Erich Raspe (1736–1794)

A Horse Tied to a Steeple

From “Adventures of Baron Münchausen”

I SET off from Rome on a journey to Russia, in the midst of winter, from a just notion that frost and snow must of course improve the roads, which every traveler had described as uncommonly bad through the northern parts of Germany, Poland, Courland, and Livonia. I went on horseback, as the most convenient manner of traveling. I was but lightly clothed, and of this I felt the inconvenience the more I advanced northeast. What must not a poor old man have suffered in that severe weather and climate, whom I saw on a bleak common in Poland, lying on the road, helpless, shivering, and hardly having wherewithal to cover his nakedness? I pitied the poor soul. Though I felt the severity of the atmosphere myself, I threw my mantle over him, and immediately I heard a voice from the heavens, blessing me for that piece of charity, saying:

“You will be rewarded, my son, for this in time.”

I went on. Night and darkness overtook me. No village was to be seen. The country was covered with snow, and I was unacquainted with the road.

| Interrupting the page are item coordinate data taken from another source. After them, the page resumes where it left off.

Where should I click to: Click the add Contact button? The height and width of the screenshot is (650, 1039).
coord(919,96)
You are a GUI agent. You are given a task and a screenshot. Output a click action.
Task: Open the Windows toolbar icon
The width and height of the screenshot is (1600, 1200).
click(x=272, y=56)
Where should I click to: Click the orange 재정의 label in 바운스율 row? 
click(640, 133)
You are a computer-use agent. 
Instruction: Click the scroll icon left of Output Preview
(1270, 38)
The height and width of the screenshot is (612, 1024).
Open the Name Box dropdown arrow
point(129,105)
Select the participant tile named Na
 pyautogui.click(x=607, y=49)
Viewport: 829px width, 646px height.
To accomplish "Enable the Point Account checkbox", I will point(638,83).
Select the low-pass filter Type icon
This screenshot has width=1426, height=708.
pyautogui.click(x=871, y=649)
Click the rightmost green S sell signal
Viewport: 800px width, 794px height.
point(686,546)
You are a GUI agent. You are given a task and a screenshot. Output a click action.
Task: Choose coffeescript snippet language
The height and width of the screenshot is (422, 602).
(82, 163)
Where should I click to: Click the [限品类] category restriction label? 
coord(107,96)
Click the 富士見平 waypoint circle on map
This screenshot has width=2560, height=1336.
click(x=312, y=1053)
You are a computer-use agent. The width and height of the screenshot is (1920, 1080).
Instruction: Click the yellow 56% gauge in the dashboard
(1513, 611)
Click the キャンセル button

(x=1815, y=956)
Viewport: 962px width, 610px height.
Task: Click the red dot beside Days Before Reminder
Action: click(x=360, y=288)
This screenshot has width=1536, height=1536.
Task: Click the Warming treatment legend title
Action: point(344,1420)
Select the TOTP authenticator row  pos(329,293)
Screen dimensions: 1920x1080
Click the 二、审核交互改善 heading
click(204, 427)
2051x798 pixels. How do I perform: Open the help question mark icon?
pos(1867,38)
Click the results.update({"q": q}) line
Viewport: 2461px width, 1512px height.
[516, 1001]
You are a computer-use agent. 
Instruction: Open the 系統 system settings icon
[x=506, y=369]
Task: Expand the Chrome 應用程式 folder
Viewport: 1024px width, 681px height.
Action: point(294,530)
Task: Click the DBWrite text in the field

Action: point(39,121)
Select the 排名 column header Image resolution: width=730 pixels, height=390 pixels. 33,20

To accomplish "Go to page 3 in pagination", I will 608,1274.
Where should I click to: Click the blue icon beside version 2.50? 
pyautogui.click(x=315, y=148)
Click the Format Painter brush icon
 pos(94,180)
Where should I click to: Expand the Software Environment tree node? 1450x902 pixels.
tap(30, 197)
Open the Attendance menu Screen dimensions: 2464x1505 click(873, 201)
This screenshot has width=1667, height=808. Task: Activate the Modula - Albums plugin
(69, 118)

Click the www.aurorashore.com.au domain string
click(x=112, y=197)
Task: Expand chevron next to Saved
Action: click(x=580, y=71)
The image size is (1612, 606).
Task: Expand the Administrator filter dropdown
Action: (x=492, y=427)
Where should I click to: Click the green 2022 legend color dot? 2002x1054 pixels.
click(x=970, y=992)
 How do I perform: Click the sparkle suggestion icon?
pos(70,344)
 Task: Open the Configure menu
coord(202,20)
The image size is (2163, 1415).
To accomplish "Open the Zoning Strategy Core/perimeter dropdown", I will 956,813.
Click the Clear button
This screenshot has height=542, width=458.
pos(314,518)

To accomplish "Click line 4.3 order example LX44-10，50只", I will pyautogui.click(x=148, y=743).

Tired out, I alighted, and fastened my horse to something like the pointed stump of a tree which appeared above the snow. For the sake of safety I placed my pistols under my arm, and laid down on the snow, where I slept so soundly that I did not open my eyes till full daylight. It is not easy to conceive my astonishment at finding myself in the midst of a village, lying in a churchyard. Nor was my horse to be seen; but I heard him soon after neigh somewhere above me. On looking upward, I beheld him hanging by his bridle to the weathercock of the steeple. Matters were now quite plain to me. The village had been covered with snow overnight; a sudden change in the weather had taken place; I had sunk down to the churchyard while asleep at the same rate as the snow had melted away; and what in the dark I had taken to be a stump of a little tree appearing above the snow, to which I had tied my horse, proved to have been the cross or weathercock of the steeple!

Without long consideration, I took one of my pistols, shot the bridle in two, brought down the horse, and proceeded on my journey.